(Stored data entries)
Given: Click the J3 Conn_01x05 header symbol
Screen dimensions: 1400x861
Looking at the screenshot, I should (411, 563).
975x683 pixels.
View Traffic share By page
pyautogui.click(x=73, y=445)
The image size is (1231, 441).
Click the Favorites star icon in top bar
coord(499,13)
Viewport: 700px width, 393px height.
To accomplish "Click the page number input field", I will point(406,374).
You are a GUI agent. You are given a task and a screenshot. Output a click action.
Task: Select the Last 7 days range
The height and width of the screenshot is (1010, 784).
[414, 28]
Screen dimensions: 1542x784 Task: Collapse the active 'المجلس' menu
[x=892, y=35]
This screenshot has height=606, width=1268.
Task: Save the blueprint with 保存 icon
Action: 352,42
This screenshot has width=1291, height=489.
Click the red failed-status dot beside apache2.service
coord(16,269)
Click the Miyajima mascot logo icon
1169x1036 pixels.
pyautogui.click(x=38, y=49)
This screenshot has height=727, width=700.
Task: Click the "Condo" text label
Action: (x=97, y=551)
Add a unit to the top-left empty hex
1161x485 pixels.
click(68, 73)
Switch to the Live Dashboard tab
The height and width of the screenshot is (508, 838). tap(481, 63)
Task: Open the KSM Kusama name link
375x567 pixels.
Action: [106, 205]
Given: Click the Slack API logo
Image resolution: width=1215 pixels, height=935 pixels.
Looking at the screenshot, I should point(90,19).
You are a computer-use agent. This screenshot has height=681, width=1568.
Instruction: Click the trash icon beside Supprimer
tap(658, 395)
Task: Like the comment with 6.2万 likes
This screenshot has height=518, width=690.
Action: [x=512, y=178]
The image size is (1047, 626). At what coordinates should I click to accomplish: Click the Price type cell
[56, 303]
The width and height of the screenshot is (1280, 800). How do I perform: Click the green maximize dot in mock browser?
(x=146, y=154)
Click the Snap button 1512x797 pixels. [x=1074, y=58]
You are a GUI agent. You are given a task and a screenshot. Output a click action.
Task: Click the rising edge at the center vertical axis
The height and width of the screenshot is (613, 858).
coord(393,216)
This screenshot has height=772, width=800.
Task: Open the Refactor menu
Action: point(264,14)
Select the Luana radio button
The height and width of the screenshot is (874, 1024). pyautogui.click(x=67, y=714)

Problem to work on -> The answer must be the line containing "Click the Miyajima mascot logo icon" and every line after it through the end of the records, repeated exactly.

Response area ->
Click the Miyajima mascot logo icon
1169x1036 pixels.
pyautogui.click(x=38, y=49)
This screenshot has height=727, width=700.
Task: Click the "Condo" text label
Action: (x=97, y=551)
Add a unit to the top-left empty hex
1161x485 pixels.
click(68, 73)
Switch to the Live Dashboard tab
The height and width of the screenshot is (508, 838). tap(481, 63)
Task: Open the KSM Kusama name link
375x567 pixels.
Action: [106, 205]
Given: Click the Slack API logo
Image resolution: width=1215 pixels, height=935 pixels.
Looking at the screenshot, I should point(90,19).
You are a computer-use agent. This screenshot has height=681, width=1568.
Instruction: Click the trash icon beside Supprimer
tap(658, 395)
Task: Like the comment with 6.2万 likes
This screenshot has height=518, width=690.
Action: [x=512, y=178]
The image size is (1047, 626). At what coordinates should I click to accomplish: Click the Price type cell
[56, 303]
The width and height of the screenshot is (1280, 800). How do I perform: Click the green maximize dot in mock browser?
(x=146, y=154)
Click the Snap button 1512x797 pixels. [x=1074, y=58]
You are a GUI agent. You are given a task and a screenshot. Output a click action.
Task: Click the rising edge at the center vertical axis
The height and width of the screenshot is (613, 858).
coord(393,216)
This screenshot has height=772, width=800.
Task: Open the Refactor menu
Action: point(264,14)
Select the Luana radio button
The height and width of the screenshot is (874, 1024). pyautogui.click(x=67, y=714)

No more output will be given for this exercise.